Amazing what a few months will do in the Republican Party to the wholesale mocking of "community organizers." Sarah Palin and Rudy Giuliani both stood on the stage in St. Paul at the Republican National Convention and jeered Barack's background as basically unAmerican or at least contemptible.
Now they're cheering the Vietnamese community organizer Anh "Joseph" Cao, who beat incumbent Democrat William Jefferson in Louisiana for a seat in the U.S. House.
You'd think, in fact, to listen to Republican House Minority Leader John Boehner, that Cao's candidacy was ALL his idea. The fact is, however, that Cao was considered such a laughable long-shot that not a single Republican in Louisiana's congressional delegation donated to his campaign (according to Politico).
You'd also think, to hear Boehner and Newt Gingrich crowing about Cao's victory, that the national GOP has now turned the corner after its disastrous November defeat and is miraculously appealing to minority voters. Never mind that Cao's opponent had been indicted on 16 counts of bribery.
Cao sounds pretty good to us, what little we've read. He and part of his family were evacuated to Texas from Saigon when he was eight years old. He earned his B.S. from Baylor University and then decided to become a Jesuit priest (which tells us at least two things: he's a hardliner on abortion, but he's also a hardliner against social injustice, and he knows how to argue -- okay, that's three things).
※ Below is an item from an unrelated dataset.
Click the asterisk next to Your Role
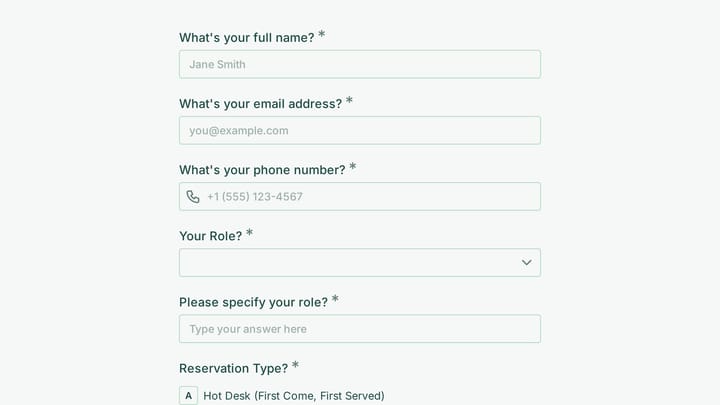This screenshot has width=720, height=405. 249,233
After an additional college degree at Fordham, he taught for a time including at Loyola University in New Orleans. He left the Jesuits, married (he has two small children), and became a lawyer in New Orleans particularly specializing in "social and legal equity" for immigrants. "Joseph initiated programs to help victims of torture and to provide social and cultural developments for poor minorities" (from his campaign website). His most intense community organizing came following Hurricane Katrina, which devastated both his home and his law office: "Joseph has endured struggles against insurance companies and the political leadership and has proven to be a leader in rebuilding the Vietnamese community. He assisted the residents in New Orleans East in their successful fight against a landfill that threatened to change the social fabric of their community. He fought energy and telecommunication companies to have basic necessities restored in a timely fashion."
Now there's every chance in the world that Joseph Cao will give up his beliefs in social and legal justice and start voting in lock-step with his Republican brethren in the House. But we doubt it. We've known a few Jesuits in our time, and they do not as a tribe tend to blow with the winds. Historically, they're much more into martyrdom for their cause, if it comes to that. And so far, Joseph Cao looks as though he's an advocate for the poor against the rich and powerful.
Never mind the bear hug that John Boehner and Newt Gingrich are trying to wrap him in.